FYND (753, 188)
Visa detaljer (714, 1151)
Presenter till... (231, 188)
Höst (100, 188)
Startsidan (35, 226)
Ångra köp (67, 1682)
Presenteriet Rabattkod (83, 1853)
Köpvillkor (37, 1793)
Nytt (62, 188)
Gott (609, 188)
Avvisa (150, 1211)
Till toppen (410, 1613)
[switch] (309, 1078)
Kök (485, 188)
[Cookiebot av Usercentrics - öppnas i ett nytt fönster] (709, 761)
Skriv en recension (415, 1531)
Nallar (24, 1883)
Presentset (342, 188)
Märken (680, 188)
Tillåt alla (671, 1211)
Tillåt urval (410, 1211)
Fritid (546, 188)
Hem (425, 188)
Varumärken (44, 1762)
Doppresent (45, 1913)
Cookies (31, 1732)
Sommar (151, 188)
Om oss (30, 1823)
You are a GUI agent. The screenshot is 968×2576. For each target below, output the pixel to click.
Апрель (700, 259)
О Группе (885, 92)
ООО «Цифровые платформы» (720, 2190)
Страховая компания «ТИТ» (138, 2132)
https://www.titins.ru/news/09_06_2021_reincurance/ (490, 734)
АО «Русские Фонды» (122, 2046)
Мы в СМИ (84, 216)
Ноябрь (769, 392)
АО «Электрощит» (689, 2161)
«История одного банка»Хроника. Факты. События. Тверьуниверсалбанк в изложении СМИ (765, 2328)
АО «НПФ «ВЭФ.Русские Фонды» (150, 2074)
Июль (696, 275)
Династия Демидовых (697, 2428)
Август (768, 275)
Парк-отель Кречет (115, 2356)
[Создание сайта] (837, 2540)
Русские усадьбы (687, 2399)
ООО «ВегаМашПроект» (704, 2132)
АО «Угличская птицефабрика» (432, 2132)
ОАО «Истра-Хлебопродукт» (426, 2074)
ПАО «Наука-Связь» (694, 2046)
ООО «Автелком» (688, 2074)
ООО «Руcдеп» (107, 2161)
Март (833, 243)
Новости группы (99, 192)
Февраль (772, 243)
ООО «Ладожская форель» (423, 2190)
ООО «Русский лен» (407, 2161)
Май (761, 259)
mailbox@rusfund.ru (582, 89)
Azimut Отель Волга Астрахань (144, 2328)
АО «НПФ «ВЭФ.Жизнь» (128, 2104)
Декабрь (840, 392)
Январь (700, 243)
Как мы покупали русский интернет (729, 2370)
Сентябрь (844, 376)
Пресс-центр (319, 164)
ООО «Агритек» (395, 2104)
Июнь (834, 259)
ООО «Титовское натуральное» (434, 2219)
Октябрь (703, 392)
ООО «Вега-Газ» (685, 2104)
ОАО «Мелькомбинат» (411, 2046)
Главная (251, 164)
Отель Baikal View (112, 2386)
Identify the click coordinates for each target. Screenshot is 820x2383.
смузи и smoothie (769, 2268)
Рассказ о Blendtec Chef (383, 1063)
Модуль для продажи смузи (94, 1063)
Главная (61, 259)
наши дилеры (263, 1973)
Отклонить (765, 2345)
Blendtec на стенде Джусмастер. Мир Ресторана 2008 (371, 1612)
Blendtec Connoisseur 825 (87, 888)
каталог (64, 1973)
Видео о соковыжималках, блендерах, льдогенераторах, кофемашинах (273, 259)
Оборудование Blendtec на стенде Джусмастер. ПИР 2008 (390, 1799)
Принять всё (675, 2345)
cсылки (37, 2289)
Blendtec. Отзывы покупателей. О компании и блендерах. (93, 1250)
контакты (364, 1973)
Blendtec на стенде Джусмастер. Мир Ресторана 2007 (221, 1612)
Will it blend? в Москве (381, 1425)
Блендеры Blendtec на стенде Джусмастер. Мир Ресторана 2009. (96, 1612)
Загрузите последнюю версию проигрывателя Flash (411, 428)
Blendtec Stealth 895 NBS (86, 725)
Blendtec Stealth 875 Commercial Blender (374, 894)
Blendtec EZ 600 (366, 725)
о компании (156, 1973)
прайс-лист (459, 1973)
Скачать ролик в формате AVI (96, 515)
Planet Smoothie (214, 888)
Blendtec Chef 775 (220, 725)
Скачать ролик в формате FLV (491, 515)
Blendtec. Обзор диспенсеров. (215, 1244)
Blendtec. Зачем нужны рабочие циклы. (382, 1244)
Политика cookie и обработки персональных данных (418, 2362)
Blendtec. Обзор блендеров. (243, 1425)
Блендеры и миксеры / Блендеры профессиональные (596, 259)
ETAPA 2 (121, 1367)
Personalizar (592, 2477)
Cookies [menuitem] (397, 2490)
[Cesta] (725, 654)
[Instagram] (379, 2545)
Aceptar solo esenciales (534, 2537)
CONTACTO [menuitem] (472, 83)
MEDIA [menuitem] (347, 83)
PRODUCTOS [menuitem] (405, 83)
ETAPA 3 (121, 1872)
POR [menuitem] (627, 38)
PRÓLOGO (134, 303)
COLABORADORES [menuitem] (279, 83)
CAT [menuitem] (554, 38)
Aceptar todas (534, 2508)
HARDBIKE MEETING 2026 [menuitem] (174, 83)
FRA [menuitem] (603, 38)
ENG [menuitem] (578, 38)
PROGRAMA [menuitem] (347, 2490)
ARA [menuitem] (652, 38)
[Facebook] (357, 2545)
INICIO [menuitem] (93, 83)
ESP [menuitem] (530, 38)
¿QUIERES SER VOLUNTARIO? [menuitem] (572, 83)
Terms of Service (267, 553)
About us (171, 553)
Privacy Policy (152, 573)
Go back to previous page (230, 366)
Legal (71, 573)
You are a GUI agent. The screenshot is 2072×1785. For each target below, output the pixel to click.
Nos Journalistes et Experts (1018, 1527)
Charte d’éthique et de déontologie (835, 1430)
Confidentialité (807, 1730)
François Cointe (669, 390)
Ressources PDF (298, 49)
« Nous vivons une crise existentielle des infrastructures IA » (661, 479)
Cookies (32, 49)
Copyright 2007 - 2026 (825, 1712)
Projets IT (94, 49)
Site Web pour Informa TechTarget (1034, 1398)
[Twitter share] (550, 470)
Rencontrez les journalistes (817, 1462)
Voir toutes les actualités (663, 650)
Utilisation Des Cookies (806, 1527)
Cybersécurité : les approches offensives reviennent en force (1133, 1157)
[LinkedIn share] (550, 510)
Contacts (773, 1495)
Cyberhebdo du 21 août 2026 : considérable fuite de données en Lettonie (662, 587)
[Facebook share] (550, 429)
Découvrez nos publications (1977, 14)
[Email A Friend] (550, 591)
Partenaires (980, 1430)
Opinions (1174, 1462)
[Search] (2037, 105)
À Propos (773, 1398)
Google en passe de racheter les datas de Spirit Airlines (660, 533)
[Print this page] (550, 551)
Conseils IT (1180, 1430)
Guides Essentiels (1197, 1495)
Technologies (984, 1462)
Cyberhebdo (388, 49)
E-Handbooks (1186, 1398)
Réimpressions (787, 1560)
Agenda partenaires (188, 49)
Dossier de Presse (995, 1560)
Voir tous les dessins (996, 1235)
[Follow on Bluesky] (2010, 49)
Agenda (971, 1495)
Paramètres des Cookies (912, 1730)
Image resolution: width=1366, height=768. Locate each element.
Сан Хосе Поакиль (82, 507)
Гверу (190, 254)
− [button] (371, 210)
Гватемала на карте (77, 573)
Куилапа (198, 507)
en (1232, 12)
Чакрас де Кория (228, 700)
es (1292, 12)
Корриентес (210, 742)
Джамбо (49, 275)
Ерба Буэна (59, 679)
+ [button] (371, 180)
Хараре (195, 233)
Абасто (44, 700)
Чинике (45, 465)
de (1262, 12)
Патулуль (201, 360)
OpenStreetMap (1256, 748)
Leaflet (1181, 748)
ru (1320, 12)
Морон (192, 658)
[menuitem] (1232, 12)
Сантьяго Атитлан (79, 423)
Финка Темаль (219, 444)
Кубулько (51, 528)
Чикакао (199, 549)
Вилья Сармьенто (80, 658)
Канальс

*Task:*
Go through the listing above and work out how many lines contain the string "click". Reply with the number alone.

*Output for this task:*
3